++++ The data

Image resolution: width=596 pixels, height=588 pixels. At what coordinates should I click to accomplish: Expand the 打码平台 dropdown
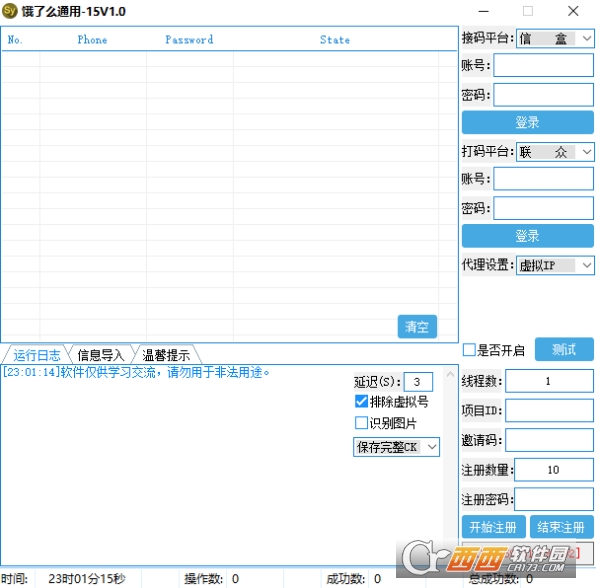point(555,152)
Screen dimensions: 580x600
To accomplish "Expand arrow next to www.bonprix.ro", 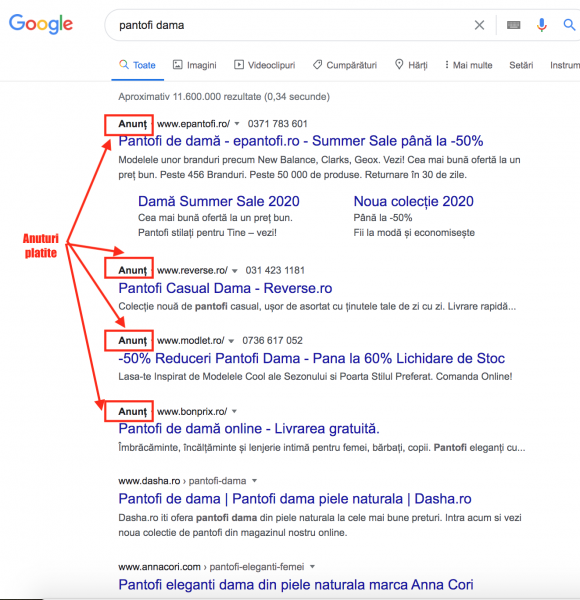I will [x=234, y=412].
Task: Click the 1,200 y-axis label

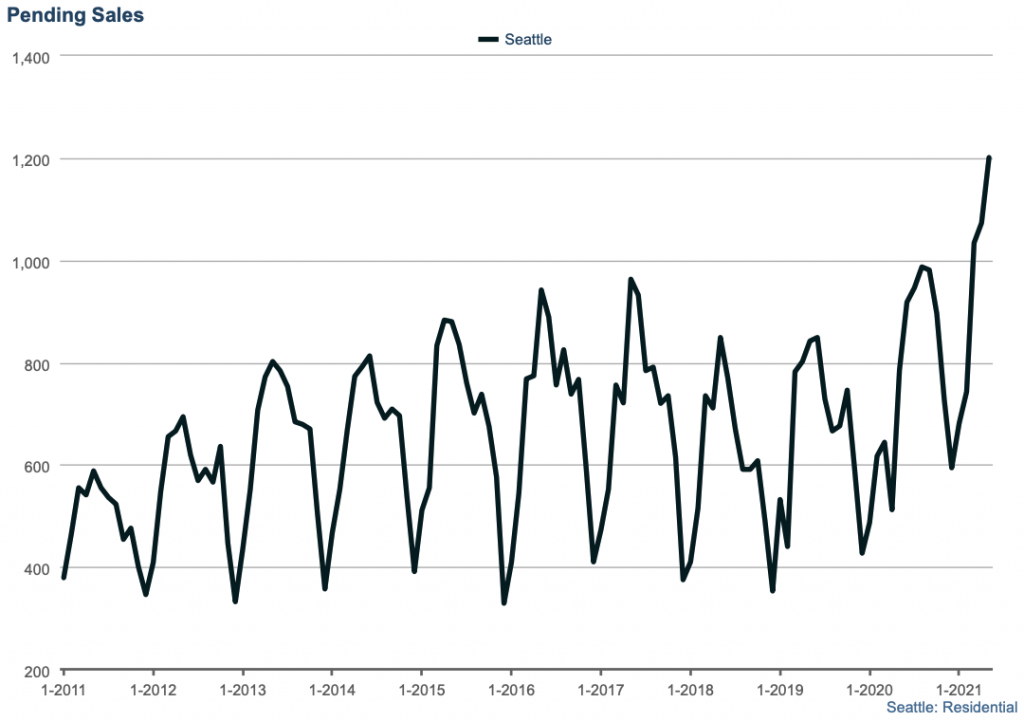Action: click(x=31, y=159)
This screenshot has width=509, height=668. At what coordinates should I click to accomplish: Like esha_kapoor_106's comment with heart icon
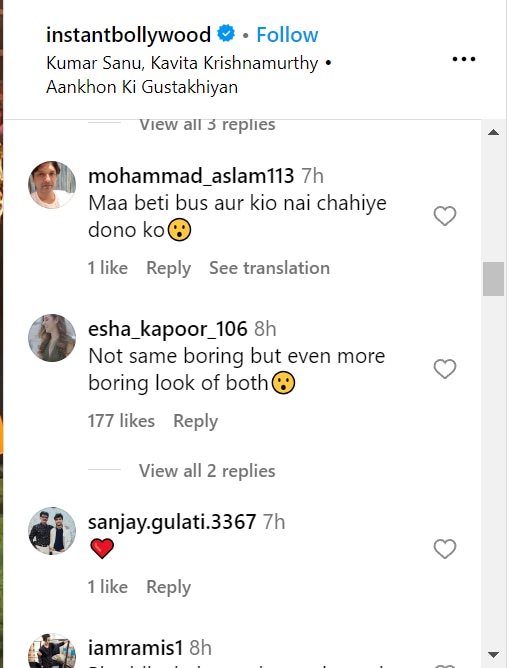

++++++++

* Prompt
Output, exactly and with no pictures, every line from the one that contains "Task: Click the 1,200 y-axis label" through the final line of the entries.

* Solved exercise
Task: Click the 1,200 y-axis label

Action: click(x=31, y=159)
This screenshot has width=509, height=668. At what coordinates should I click to accomplish: Like esha_kapoor_106's comment with heart icon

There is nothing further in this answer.